» **Problem**:
The reader should set down exactly the lines from the one containing "Given: Collapse the 统计 tree node" through the last line of the material, omitting every picture.

▼

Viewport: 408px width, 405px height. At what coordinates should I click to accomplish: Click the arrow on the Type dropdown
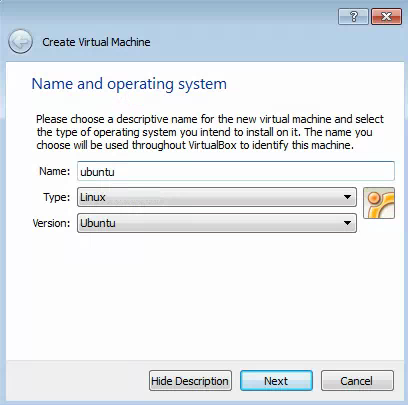pyautogui.click(x=347, y=197)
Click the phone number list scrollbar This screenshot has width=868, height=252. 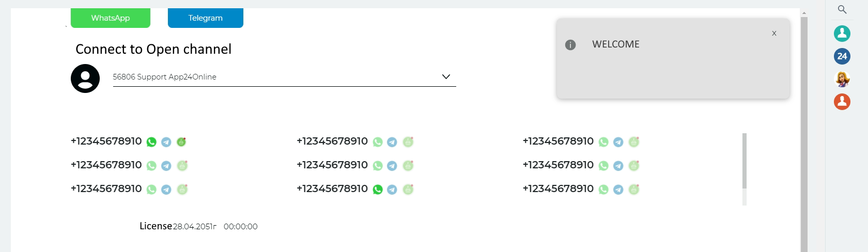coord(745,161)
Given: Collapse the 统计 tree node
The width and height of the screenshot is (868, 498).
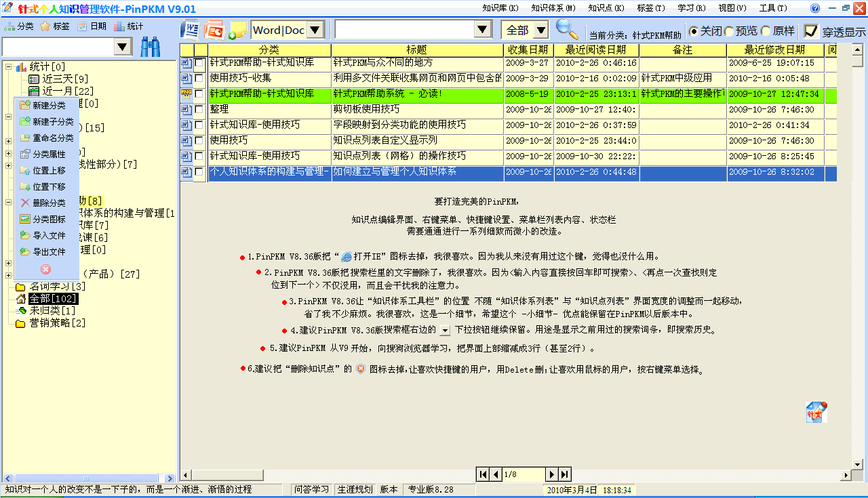Looking at the screenshot, I should (8, 66).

▲

» **Solution to the exercise**:
Given: Collapse the 统计 tree node
The width and height of the screenshot is (868, 498).
Looking at the screenshot, I should (8, 66).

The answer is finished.